### WHAT NEEDS TO BE DONE
This exercise asks for every line of the material that contains the word "click".

### EXTRACTED MATERIAL
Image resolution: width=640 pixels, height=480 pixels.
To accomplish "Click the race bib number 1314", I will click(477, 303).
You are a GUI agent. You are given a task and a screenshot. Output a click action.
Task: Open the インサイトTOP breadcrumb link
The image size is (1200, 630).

---

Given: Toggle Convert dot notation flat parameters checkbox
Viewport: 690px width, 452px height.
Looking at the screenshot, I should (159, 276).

### OUTPUT OF THE TASK
To accomplish "Click the race bib number 1314", I will click(477, 303).
You are a GUI agent. You are given a task and a screenshot. Output a click action.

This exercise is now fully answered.